Given passage —
§

Continental drift
Russian Red Fuerteventura Sony Music
IF the Swedes are anything to go by, there’s something about foreign accents that just works wonders with a simple pop tune.
Involving more nations than a spy thriller, the Spanish singer-songwriter Lourdes Hernández performs in English under the moniker Russian Red. Her sophomore album
Fuerteventura takes its name from a sunny island in the Canaries.
More Lykke Li than Abba, Hernández offers ditties that favour sunshine pop over melodrama, though she does indulge in the occasional bout of melancholy, like on the piano ballad The Memory is Cruel. Recorded in Glasgow and produced by Tony Doogan (of Belle & Sebastian, Mogwai fame), Fuerteventura features 12 carefully crafted songs.
The new album is a definite improvement from the Madrid-based singer’s 2008 debut I Love Your Glasses, showing more consistent style in her singing even if her arrangements vary (rather refreshingly) song to song, giving the album a sense of cohesion despite the wide range of genres explored.
Some of the standout songs include the perky The Sun The Trees, title track Fuerteventura, and 1960s pop shout-out January 14.
The international edition also includes an updated version of her previous hit Cigarettes, aptly names Cigarettes Revisited, that was previously available as a bonus track only on the vinyl-version. For the intrepid Russian Red fan, this singer-songwriter also plays the Mosaic Festival in Singapore next month. Ferns Fairweather Friends facebook.com/fernsband AFTER neurotically lining up every guitar twang, every drum beat perfectly on its debut On Botany, Malaysian indie pop band Ferns attempted to rush out a carefree second album, perhaps to ride on the wave of acclaim of its first outing.

§

Material provided —
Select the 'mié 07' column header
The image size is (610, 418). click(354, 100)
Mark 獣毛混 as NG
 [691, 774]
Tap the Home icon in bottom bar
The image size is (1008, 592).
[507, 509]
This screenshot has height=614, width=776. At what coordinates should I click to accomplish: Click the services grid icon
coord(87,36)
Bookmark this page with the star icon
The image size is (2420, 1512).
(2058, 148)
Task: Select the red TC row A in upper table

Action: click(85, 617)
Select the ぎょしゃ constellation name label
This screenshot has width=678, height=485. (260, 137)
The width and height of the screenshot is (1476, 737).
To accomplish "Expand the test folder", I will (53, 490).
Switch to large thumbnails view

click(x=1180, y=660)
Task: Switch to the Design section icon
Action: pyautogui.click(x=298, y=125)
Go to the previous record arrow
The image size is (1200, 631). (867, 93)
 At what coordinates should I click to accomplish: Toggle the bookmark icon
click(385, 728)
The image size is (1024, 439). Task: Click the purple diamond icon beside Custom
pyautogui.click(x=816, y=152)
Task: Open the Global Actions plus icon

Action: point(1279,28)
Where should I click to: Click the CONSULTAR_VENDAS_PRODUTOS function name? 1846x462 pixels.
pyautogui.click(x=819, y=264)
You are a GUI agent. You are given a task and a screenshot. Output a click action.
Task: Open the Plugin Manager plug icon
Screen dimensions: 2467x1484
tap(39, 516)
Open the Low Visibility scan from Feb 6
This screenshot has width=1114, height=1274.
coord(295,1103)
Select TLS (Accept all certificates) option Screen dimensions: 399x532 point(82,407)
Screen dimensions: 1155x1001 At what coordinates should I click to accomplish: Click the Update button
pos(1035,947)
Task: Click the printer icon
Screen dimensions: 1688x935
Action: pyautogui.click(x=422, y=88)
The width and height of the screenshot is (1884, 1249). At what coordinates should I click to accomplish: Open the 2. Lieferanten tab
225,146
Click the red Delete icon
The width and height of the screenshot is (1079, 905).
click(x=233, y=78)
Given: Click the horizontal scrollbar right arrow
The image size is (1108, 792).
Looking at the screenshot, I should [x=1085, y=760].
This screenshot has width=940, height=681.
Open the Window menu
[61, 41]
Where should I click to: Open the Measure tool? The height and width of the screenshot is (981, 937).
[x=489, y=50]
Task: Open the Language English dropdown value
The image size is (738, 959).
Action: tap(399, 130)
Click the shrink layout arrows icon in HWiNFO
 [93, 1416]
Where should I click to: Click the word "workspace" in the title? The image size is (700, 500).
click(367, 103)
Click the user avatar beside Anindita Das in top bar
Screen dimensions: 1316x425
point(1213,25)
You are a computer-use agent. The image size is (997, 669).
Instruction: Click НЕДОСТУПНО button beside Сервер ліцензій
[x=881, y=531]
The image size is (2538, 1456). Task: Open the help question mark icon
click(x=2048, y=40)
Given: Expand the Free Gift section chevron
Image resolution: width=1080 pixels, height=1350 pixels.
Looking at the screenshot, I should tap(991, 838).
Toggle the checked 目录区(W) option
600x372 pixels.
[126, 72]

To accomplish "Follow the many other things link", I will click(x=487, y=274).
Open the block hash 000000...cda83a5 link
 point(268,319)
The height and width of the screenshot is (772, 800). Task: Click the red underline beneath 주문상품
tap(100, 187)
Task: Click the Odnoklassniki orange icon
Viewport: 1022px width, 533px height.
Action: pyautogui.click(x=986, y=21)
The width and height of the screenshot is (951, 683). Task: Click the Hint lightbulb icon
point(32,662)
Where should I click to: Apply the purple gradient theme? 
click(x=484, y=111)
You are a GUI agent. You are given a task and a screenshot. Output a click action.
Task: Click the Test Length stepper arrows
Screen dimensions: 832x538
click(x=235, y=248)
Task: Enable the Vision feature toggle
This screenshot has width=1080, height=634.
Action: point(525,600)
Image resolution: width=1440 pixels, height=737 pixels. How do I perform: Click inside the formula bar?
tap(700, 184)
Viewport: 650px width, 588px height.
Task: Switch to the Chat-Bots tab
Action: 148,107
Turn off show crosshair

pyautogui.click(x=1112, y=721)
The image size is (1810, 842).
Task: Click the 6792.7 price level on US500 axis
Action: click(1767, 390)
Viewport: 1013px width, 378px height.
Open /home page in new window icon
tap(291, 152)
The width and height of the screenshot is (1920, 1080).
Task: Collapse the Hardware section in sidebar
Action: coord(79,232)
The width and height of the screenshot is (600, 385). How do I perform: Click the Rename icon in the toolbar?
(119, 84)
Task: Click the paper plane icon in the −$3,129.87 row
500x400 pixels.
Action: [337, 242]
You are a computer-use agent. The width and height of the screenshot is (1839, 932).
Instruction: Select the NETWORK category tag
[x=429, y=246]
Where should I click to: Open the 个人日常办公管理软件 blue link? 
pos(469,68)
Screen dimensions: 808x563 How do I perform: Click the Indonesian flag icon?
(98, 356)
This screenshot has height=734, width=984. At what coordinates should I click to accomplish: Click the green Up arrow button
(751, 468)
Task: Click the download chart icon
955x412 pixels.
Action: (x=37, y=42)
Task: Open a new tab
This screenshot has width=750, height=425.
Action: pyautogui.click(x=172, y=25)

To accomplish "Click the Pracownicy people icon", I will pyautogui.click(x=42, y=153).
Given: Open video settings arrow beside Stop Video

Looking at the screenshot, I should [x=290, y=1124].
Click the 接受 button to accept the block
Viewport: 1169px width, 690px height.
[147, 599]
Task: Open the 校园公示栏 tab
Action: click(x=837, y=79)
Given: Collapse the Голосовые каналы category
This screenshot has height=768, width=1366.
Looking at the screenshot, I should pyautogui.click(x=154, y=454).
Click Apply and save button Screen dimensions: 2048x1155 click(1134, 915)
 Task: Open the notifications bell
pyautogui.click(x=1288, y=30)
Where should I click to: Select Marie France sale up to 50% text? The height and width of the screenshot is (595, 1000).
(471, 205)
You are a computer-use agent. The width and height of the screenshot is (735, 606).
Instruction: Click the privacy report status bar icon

§

Stated exercise 1 —
Answer these questions from the Russian Red review:
(a) In which city was Fuerteventura recorded?
(b) What was the title of the singer's 2008 debut album?
(c) Which festival in Singapore does the singer play next month?
Stated exercise 2 —
Write out the stretch of the Russian Red review from "More Lykke Li" through "of genres explored.", word for word.

Reply 1 —
(a) Glasgow
(b) I Love Your Glasses
(c) The Mosaic Festival

Reply 2 —
More Lykke Li than Abba, Hernández offers ditties that favour sunshine pop over melodrama, though she does indulge in the occasional bout of melancholy, like on the piano ballad The Memory is Cruel. Recorded in Glasgow and produced by Tony Doogan (of Belle & Sebastian, Mogwai fame), Fuerteventura features 12 carefully crafted songs.
The new album is a definite improvement from the Madrid-based singer’s 2008 debut I Love Your Glasses, showing more consistent style in her singing even if her arrangements vary (rather refreshingly) song to song, giving the album a sense of cohesion despite the wide range of genres explored.